Housing and gas costs continued to be a main driver of overall price increases, as they have for a while now, and together accounted for more than 70 percent of the monthly rise. The shelter index, which is made up mostly of rent, was up 5.5 percent over last year, and continued a streak of 0.4 percent monthly increases.

I think (not an economic statistician) that CPI “rent” includes “owner’s equivalent rent”, which is based on a survey that asks homeowners how much they would rent their house for, if it was for rent. It’s a sketchy, indirect method that other countries don’t use, and if we used their standard inflation measures, we’d be considerably lower - some say already at the golden 2% target.

FWIW, I also say this as a owner of several rental houses/duplexes/triplexes, and I have not seen rent prices soar (or really, change at all) in our market. But that may be local.

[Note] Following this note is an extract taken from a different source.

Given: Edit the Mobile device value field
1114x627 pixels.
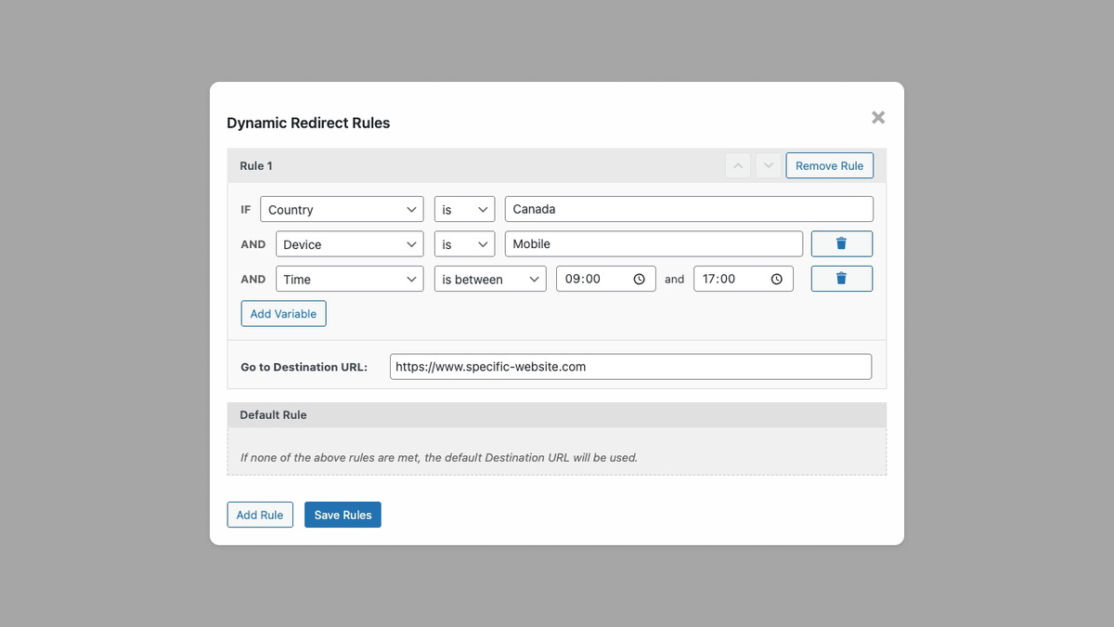Looking at the screenshot, I should (x=654, y=243).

For more than a year, economists have argued that the official statistics in the consumer price index are delayed and aren’t accounting for real-time measures that show rents falling in many places. But the shift still hasn’t shown up, puzzling policymakers and experts who concede that the longer progress takes, the harder it will be to wrestle overall inflation down.

Personally, I think inflation essentially normalized in 2022, and we (or the Fed) have been chasing our own tails since.

Anyway, because the monthly (M/M) number came in at 0.3 rather than 0.4, it looks like the S+P may set a new all-time record today.

Woo-hoo. I blame Biden.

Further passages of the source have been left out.